■ **TASK STATEMENT**:
Would you please restate every record exactly as written?

** Opening EXTRACTED RECORDS block **

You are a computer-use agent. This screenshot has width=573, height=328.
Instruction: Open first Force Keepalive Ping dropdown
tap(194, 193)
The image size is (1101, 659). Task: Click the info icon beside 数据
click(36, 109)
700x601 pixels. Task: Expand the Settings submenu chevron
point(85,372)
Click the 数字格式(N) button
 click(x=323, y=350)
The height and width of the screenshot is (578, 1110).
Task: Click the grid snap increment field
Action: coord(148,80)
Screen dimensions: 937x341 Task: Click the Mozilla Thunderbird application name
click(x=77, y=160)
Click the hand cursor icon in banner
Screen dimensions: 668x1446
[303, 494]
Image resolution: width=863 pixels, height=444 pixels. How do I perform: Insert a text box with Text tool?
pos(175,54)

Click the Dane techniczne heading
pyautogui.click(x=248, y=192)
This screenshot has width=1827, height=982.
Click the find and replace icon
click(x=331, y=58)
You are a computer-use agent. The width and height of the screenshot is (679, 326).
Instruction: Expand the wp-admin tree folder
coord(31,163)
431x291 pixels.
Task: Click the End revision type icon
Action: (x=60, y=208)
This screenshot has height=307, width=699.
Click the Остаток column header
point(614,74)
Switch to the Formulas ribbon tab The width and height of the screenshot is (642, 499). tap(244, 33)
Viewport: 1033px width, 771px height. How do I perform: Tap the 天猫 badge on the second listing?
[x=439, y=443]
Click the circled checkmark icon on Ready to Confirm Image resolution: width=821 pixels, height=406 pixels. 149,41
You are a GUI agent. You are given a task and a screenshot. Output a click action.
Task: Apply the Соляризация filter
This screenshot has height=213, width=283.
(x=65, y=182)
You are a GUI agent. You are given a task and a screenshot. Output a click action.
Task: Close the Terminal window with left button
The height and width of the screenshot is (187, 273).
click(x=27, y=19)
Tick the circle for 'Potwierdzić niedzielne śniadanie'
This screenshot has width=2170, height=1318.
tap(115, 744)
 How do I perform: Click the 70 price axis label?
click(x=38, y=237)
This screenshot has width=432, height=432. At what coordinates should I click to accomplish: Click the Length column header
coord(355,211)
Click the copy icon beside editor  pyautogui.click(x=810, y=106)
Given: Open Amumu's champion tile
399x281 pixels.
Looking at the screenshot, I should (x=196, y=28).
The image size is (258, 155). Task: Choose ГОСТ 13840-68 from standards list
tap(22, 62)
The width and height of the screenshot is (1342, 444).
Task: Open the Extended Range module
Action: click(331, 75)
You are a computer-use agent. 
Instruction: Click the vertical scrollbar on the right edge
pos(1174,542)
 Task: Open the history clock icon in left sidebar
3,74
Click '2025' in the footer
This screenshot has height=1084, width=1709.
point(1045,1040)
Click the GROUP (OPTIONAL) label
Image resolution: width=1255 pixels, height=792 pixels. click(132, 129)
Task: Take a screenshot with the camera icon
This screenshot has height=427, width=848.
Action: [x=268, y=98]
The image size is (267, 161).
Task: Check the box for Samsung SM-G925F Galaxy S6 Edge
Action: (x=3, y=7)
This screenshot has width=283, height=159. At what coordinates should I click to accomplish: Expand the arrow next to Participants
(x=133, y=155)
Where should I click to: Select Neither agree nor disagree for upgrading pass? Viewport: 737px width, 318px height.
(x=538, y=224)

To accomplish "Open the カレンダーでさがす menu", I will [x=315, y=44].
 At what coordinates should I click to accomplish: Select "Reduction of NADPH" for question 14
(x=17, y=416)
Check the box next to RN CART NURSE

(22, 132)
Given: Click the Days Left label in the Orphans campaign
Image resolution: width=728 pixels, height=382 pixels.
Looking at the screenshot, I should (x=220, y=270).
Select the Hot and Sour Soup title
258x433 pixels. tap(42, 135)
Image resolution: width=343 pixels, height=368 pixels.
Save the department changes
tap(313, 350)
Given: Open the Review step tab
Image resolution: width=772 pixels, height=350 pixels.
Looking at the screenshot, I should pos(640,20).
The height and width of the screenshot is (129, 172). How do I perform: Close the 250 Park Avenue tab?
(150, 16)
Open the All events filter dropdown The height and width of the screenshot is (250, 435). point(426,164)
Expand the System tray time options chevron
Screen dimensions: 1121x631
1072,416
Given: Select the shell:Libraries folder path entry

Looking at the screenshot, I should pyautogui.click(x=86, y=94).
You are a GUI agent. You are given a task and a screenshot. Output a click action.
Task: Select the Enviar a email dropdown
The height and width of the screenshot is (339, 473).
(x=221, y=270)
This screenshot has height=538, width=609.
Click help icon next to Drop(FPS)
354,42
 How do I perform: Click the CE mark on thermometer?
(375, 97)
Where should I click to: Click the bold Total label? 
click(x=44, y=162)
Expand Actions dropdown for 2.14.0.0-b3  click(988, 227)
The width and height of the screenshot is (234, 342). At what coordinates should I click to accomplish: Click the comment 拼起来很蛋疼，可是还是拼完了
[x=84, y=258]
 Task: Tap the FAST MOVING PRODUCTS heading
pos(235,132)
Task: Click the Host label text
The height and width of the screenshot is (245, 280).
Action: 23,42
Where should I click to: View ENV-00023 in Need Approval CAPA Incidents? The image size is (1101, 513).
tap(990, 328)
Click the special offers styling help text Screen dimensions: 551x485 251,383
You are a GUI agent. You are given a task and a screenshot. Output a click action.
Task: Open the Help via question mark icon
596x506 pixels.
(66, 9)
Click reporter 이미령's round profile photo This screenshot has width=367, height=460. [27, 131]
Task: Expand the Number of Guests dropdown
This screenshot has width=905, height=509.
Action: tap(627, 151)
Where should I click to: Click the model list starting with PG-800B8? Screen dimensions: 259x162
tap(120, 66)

** Closing EXTRACTED RECORDS block **

■ **RESULT OF THE TASK**:
You are a computer-use agent. This screenshot has width=573, height=328.
Instruction: Open first Force Keepalive Ping dropdown
tap(194, 193)
The image size is (1101, 659). Task: Click the info icon beside 数据
click(36, 109)
700x601 pixels. Task: Expand the Settings submenu chevron
point(85,372)
Click the 数字格式(N) button
 click(x=323, y=350)
The height and width of the screenshot is (578, 1110).
Task: Click the grid snap increment field
Action: coord(148,80)
Screen dimensions: 937x341 Task: Click the Mozilla Thunderbird application name
click(x=77, y=160)
Click the hand cursor icon in banner
Screen dimensions: 668x1446
[303, 494]
Image resolution: width=863 pixels, height=444 pixels. How do I perform: Insert a text box with Text tool?
pos(175,54)

Click the Dane techniczne heading
pyautogui.click(x=248, y=192)
This screenshot has width=1827, height=982.
Click the find and replace icon
click(x=331, y=58)
You are a computer-use agent. The width and height of the screenshot is (679, 326).
Instruction: Expand the wp-admin tree folder
coord(31,163)
431x291 pixels.
Task: Click the End revision type icon
Action: (x=60, y=208)
This screenshot has height=307, width=699.
Click the Остаток column header
point(614,74)
Switch to the Formulas ribbon tab The width and height of the screenshot is (642, 499). tap(244, 33)
Viewport: 1033px width, 771px height. How do I perform: Tap the 天猫 badge on the second listing?
[x=439, y=443]
Click the circled checkmark icon on Ready to Confirm Image resolution: width=821 pixels, height=406 pixels. 149,41
You are a GUI agent. You are given a task and a screenshot. Output a click action.
Task: Apply the Соляризация filter
This screenshot has height=213, width=283.
(x=65, y=182)
You are a GUI agent. You are given a task and a screenshot. Output a click action.
Task: Close the Terminal window with left button
The height and width of the screenshot is (187, 273).
click(x=27, y=19)
Tick the circle for 'Potwierdzić niedzielne śniadanie'
This screenshot has width=2170, height=1318.
tap(115, 744)
 How do I perform: Click the 70 price axis label?
click(x=38, y=237)
This screenshot has width=432, height=432. At what coordinates should I click to accomplish: Click the Length column header
coord(355,211)
Click the copy icon beside editor  pyautogui.click(x=810, y=106)
Given: Open Amumu's champion tile
399x281 pixels.
Looking at the screenshot, I should (x=196, y=28).
The image size is (258, 155). Task: Choose ГОСТ 13840-68 from standards list
tap(22, 62)
The width and height of the screenshot is (1342, 444).
Task: Open the Extended Range module
Action: click(331, 75)
You are a computer-use agent. 
Instruction: Click the vertical scrollbar on the right edge
pos(1174,542)
 Task: Open the history clock icon in left sidebar
3,74
Click '2025' in the footer
This screenshot has height=1084, width=1709.
point(1045,1040)
Click the GROUP (OPTIONAL) label
Image resolution: width=1255 pixels, height=792 pixels. click(132, 129)
Task: Take a screenshot with the camera icon
This screenshot has height=427, width=848.
Action: [x=268, y=98]
The image size is (267, 161).
Task: Check the box for Samsung SM-G925F Galaxy S6 Edge
Action: (x=3, y=7)
This screenshot has width=283, height=159. At what coordinates should I click to accomplish: Expand the arrow next to Participants
(x=133, y=155)
Where should I click to: Select Neither agree nor disagree for upgrading pass? Viewport: 737px width, 318px height.
(x=538, y=224)

To accomplish "Open the カレンダーでさがす menu", I will [x=315, y=44].
 At what coordinates should I click to accomplish: Select "Reduction of NADPH" for question 14
(x=17, y=416)
Check the box next to RN CART NURSE

(22, 132)
Given: Click the Days Left label in the Orphans campaign
Image resolution: width=728 pixels, height=382 pixels.
Looking at the screenshot, I should (x=220, y=270).
Select the Hot and Sour Soup title
258x433 pixels. tap(42, 135)
Image resolution: width=343 pixels, height=368 pixels.
Save the department changes
tap(313, 350)
Given: Open the Review step tab
Image resolution: width=772 pixels, height=350 pixels.
Looking at the screenshot, I should pos(640,20).
The height and width of the screenshot is (129, 172). How do I perform: Close the 250 Park Avenue tab?
(150, 16)
Open the All events filter dropdown The height and width of the screenshot is (250, 435). point(426,164)
Expand the System tray time options chevron
Screen dimensions: 1121x631
1072,416
Given: Select the shell:Libraries folder path entry

Looking at the screenshot, I should pyautogui.click(x=86, y=94).
You are a GUI agent. You are given a task and a screenshot. Output a click action.
Task: Select the Enviar a email dropdown
The height and width of the screenshot is (339, 473).
(x=221, y=270)
This screenshot has height=538, width=609.
Click help icon next to Drop(FPS)
354,42
 How do I perform: Click the CE mark on thermometer?
(375, 97)
Where should I click to: Click the bold Total label? 
click(x=44, y=162)
Expand Actions dropdown for 2.14.0.0-b3  click(988, 227)
The width and height of the screenshot is (234, 342). At what coordinates should I click to accomplish: Click the comment 拼起来很蛋疼，可是还是拼完了
[x=84, y=258]
 Task: Tap the FAST MOVING PRODUCTS heading
pos(235,132)
Task: Click the Host label text
The height and width of the screenshot is (245, 280).
Action: 23,42
Where should I click to: View ENV-00023 in Need Approval CAPA Incidents? The image size is (1101, 513).
tap(990, 328)
Click the special offers styling help text Screen dimensions: 551x485 251,383
You are a GUI agent. You are given a task and a screenshot. Output a click action.
Task: Open the Help via question mark icon
596x506 pixels.
(66, 9)
Click reporter 이미령's round profile photo This screenshot has width=367, height=460. [27, 131]
Task: Expand the Number of Guests dropdown
This screenshot has width=905, height=509.
Action: tap(627, 151)
Where should I click to: Click the model list starting with PG-800B8? Screen dimensions: 259x162
tap(120, 66)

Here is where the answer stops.